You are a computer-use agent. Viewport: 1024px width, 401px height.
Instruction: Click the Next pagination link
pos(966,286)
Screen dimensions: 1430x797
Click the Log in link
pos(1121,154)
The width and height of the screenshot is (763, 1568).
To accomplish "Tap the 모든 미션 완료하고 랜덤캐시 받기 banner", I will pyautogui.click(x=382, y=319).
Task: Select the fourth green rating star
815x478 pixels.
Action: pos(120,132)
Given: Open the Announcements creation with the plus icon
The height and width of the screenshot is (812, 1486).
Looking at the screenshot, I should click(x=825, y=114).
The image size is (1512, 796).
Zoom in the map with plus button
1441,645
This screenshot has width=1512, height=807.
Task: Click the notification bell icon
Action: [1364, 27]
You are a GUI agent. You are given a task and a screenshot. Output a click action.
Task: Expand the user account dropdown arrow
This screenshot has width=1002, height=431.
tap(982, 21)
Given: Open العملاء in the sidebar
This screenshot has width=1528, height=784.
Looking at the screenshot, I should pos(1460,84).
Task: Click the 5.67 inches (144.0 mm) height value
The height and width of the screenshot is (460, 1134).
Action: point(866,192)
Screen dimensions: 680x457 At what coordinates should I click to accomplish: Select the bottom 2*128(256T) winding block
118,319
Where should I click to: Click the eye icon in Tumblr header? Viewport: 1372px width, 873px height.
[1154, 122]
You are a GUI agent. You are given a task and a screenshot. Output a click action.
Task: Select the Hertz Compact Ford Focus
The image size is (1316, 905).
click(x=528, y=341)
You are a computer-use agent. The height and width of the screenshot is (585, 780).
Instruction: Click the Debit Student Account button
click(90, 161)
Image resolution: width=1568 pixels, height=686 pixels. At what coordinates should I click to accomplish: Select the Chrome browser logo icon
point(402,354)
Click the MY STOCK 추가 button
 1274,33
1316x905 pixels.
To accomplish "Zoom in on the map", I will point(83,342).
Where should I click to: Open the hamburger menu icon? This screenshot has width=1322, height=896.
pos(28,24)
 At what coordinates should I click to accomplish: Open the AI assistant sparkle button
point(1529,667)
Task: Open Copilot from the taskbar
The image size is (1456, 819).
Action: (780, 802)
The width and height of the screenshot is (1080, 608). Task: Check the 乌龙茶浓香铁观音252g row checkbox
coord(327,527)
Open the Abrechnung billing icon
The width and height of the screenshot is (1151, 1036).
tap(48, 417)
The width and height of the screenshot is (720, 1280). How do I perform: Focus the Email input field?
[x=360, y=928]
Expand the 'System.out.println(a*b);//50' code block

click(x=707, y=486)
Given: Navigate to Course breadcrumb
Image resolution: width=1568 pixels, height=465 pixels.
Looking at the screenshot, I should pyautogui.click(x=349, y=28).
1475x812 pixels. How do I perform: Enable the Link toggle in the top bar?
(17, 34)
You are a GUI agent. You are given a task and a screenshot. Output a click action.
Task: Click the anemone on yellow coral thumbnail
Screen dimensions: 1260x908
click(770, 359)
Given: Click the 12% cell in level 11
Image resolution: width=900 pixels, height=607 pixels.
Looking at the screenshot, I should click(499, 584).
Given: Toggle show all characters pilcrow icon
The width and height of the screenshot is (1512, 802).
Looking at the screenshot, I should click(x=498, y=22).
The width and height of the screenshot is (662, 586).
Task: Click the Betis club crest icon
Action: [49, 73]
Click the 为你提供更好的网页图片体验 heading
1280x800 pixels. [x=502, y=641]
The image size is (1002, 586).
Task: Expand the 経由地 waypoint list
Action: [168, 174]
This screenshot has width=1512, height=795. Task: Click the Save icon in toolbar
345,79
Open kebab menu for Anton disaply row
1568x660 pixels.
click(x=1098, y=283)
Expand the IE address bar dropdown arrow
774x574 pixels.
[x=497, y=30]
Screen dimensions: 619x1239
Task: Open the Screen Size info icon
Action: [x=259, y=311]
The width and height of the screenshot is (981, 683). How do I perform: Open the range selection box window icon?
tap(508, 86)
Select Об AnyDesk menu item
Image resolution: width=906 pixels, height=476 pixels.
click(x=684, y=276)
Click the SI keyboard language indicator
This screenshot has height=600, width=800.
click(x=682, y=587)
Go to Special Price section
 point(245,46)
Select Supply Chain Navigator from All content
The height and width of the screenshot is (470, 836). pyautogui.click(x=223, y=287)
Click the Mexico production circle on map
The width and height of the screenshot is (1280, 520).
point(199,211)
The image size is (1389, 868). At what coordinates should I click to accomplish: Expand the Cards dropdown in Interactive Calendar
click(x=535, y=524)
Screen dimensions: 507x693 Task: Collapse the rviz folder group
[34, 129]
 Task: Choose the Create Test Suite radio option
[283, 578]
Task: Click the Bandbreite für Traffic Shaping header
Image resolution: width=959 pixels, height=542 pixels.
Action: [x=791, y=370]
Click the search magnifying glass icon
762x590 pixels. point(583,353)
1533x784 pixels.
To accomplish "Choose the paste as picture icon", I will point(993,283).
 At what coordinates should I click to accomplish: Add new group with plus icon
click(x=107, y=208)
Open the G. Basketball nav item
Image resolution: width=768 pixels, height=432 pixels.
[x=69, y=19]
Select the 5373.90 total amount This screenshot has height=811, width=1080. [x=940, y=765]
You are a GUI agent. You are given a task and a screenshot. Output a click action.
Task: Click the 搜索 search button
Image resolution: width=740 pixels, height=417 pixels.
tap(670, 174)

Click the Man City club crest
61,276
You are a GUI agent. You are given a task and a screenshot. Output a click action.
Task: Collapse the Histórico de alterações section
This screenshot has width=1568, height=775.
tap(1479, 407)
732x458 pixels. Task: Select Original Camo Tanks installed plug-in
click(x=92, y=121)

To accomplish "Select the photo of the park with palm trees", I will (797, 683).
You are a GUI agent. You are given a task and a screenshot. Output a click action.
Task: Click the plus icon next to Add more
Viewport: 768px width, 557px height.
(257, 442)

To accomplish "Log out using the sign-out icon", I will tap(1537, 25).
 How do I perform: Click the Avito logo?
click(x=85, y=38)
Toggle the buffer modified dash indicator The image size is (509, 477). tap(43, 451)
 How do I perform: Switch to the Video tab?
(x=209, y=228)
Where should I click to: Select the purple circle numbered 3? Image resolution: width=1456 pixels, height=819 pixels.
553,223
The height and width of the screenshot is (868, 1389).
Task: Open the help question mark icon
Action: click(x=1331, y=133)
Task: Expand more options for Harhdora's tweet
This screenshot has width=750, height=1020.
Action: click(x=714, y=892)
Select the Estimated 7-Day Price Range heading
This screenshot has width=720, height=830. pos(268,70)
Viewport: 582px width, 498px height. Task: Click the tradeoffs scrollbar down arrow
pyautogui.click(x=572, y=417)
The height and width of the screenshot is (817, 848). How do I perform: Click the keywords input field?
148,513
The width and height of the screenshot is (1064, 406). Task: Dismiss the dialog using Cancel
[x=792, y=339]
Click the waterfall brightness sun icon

※ ※ ※

Copy out the data word for word, from the very first line through the line that contains "Looking at the screenshot, I should click(x=825, y=114).".

You are a computer-use agent. Viewport: 1024px width, 401px height.
Instruction: Click the Next pagination link
pos(966,286)
Screen dimensions: 1430x797
Click the Log in link
pos(1121,154)
The width and height of the screenshot is (763, 1568).
To accomplish "Tap the 모든 미션 완료하고 랜덤캐시 받기 banner", I will pyautogui.click(x=382, y=319).
Task: Select the fourth green rating star
815x478 pixels.
Action: pos(120,132)
Given: Open the Announcements creation with the plus icon
The height and width of the screenshot is (812, 1486).
Looking at the screenshot, I should click(x=825, y=114).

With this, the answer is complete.